Guest lindamichals Posted July 8, 2003 Posted July 8, 2003 A terminated participant is requesting two things: 1) he wants to roll money from a previous plan into the company he just terminated from. The document says "employees" are allowed to roll $$ into the plan, so the employer can tell him no on this one, but.............. 2) he also wants to take a loan The loan program states loan payments are to be repaid via payroll deduction. Is the plan obligated to allow for this loan? Can the employer technically "get out of" allowing for the loan based on this? Many of my plan sponsors cringe when terminated participants want to even continue making their loan payments, they feel they should no longer have to administer their loans :angry: , so I usually take over for them to keep them happy! But this situation is different, he want to initiate the loan as a terminated participant. As always, your comments are greatly appreciated! Linda
mbozek Posted July 8, 2003 Posted July 8, 2003 Most plan documents do not allow allow a terminated employee to apply for a loan. If the plan document/loan agreement requires that loans be paid back by salary deduction then a terminated participant cannot take out a loan. mjb
GBurns Posted July 9, 2003 Posted July 9, 2003 mbozek's answer is as good a response as you can get, but your wording intrigues me. What do you mean by "so I usually take over for them to keep them happy!"? How do you do this and what do you do? George D. Burns Cost Reduction Strategies Burns and Associates, Inc www.costreductionstrategies.com(under construction) www.employeebenefitsstrategies.com(under construction)

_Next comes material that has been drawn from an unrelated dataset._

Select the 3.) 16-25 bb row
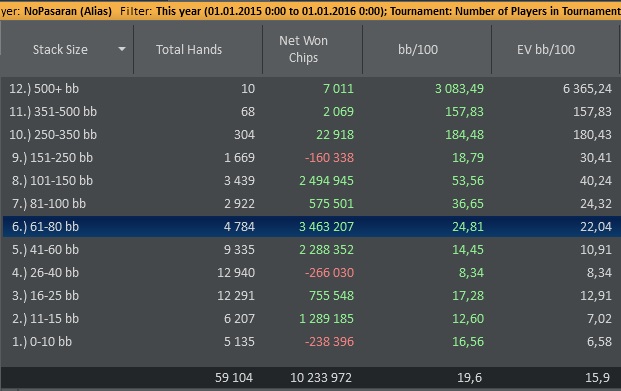Screen dimensions: 621x391 [312, 295]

R. Butler Posted July 9, 2003 Posted July 9, 2003 Many of my plan sponsors cringe when terminated participants want to even continue making their loan payments, they feel they should no longer have to administer their loans This issue can be avoided. As mbozek points out if loan repayments are required via payroll deduction than a terminated employee couldn't have a loan. You probably have a default when the person terminates because there is no payroll deduction. If you want to remove all ambiguity simply state in the loan document (and the loan agreements) that payment will be acclerated upon termination of employment.
Guest asire2002 Posted July 9, 2003 Posted July 9, 2003 In order for a participant loan program to be exempt from the prohibited transaction rules, loans must be available to persons who are "parties in interest". Generally speaking, when an employee terminates employment, he/she ceases to be a party in interest and so can be prohibited from taking a loan if the plan document and loan policy are written that way. However, there may be instances in which an ex-employee continues to be a party in interest, for example, if the employee goes to work for a company that is a service provider to the plan. If the former employee is a party in interest, a loan must be granted to him/her even if the loan program generally requires repayment by payroll deduction. In fact, the loan policy should require repayment by payroll deduction only from active employees, not inactive parties in interest. I believe there is an advisory opinion on this point.

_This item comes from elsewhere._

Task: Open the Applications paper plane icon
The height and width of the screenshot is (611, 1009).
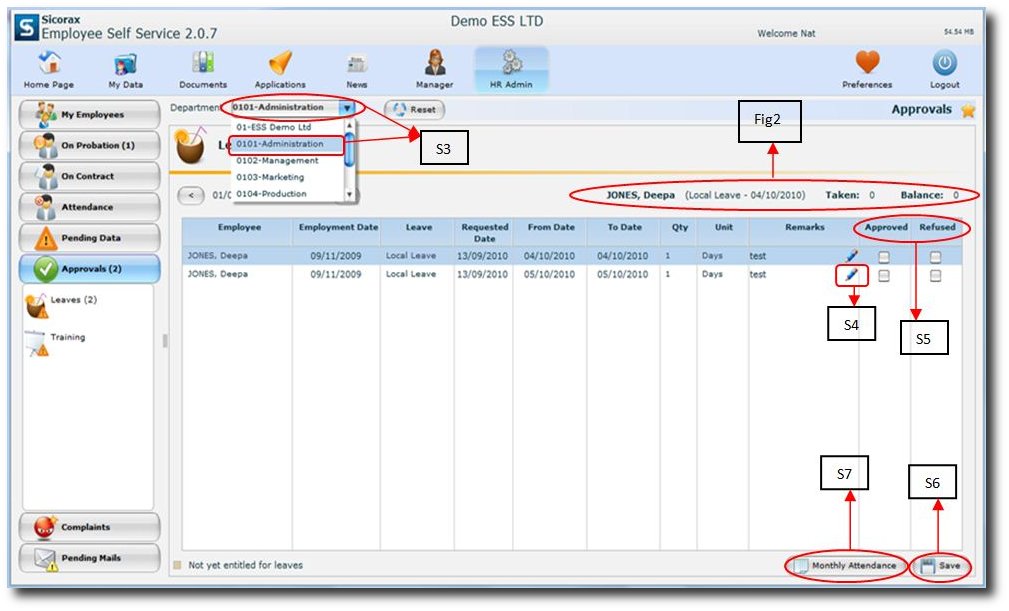Action: coord(280,64)
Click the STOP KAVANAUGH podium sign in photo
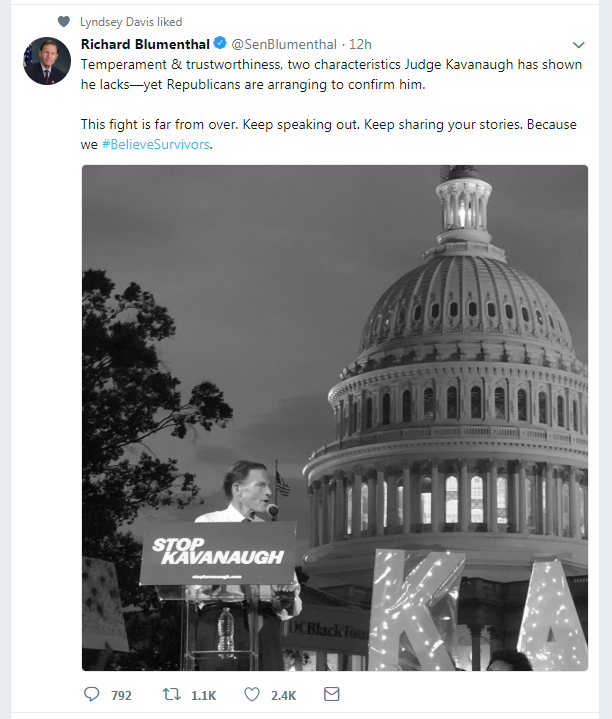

mbozek Posted July 9, 2003 Posted July 9, 2003 ERISA 408(b)(1) provides that a PT will not apply to loans offerred to parties in interest who are participants or beneficaries if they available on a reasonably equivalent basis to all participants and beneficiaries. A provision that the plan must offer/continue loans to parties in interest with conditions that are more favorable then loans to other participants, e.g., allow a party in interest to continue to pay back a loan after termination of employment could result in the loan be considered to be a PT. The reasonably equivalent basis requirement is authority to restrict loans to participants who will pay the loans back by payroll deduction and avoids having to make loans available to beneficaries who are not employees. mjb
Guest asire2002 Posted July 9, 2003 Posted July 9, 2003 Mbozek, have you had an opportunity to read ERISA Opinion Letter 89-30A, which states "Consistent with the principles discussed in the supplementary information accompanying the Federal Register publication of §2550.408b-1, a loan program which excludes all but active employees from participation would not be considered to be providing loans on a reasonably equivalent basis to all participants and beneficiaries who are parties in interest."?
Belgarath Posted July 9, 2003 Posted July 9, 2003 I agree with asire2002. Although the circumstances where former employees are considered "parties in interest" are probably rare, it does occur. And there's a special rule under 1.401(a)(4)-10© to help employers avoid a qualification defect on the nondiscrimination testing of a loan feature by allowing a plan, as the DOL regs permit, to offer loans to former employees who are parties in interest, and treat them as employees for this purpose, but not to offer loans to other terminated participants. And I agree that a plan may not indirectly exclude former employee-participants by requiring payroll deduction as the only repayment method. I guess I've just been lucky - I've never actually seen a request for a loan by a former employee.
R. Butler Posted July 9, 2003 Posted July 9, 2003 I also agree with asire2002, but as asire points out in the initial post this genrally won't be an issue because terminated employees rarely will continue to be a party in interest.
mbozek Posted July 11, 2003 Posted July 11, 2003 A loan program which limits loans to those participants who can make repayments by salary deduction would not be inconsistent with Dol Opinon 89-30A because former employees would be eligible for loans if they were receiving any other form of compensation from the employer, e.g., nonqualfied deferred compensation or self employment income. Former employees who are parties in interest will be either directors or 50% owners who will be most likely to recieve compensation from the employer after terminaton from service. mjb
J2D2 Posted October 21, 2008 Posted October 21, 2008 "Mbozek, have you had an opportunity to read ERISA Opinion Letter 89-30A, which states "Consistent with the principles discussed in the supplementary information accompanying the Federal Register publication of §2550.408b-1, a loan program which excludes all but active employees from participation would not be considered to be providing loans on a reasonably equivalent basis to all participants and beneficiaries who are parties in interest."?" Reviving this topic to see if anyone has more experience with this issue over the ensuing 5 years. Specifically, I'd be interested to know if DOL has, on audit or otherwise, challenged a plan provision that restricted loans to active employees. Thanks.
K2retire Posted October 21, 2008 Posted October 21, 2008 In order for a participant loan program to be exempt from the prohibited transaction rules, loans must be available to persons who are "parties in interest". Generally speaking, when an employee terminates employment, he/she ceases to be a party in interest and so can be prohibited from taking a loan if the plan document and loan policy are written that way. However, there may be instances in which an ex-employee continues to be a party in interest, for example, if the employee goes to work for a company that is a service provider to the plan. If the former employee is a party in interest, a loan must be granted to him/her even if the loan program generally requires repayment by payroll deduction. In fact, the loan policy should require repayment by payroll deduction only from active employees, not inactive parties in interest. I believe there is an advisory opinion on this point. So you are saying that a participant with an account balance is no longer a party in interest when he or she terminates employment? I always understood that anyone with money in the plan was a party in interest.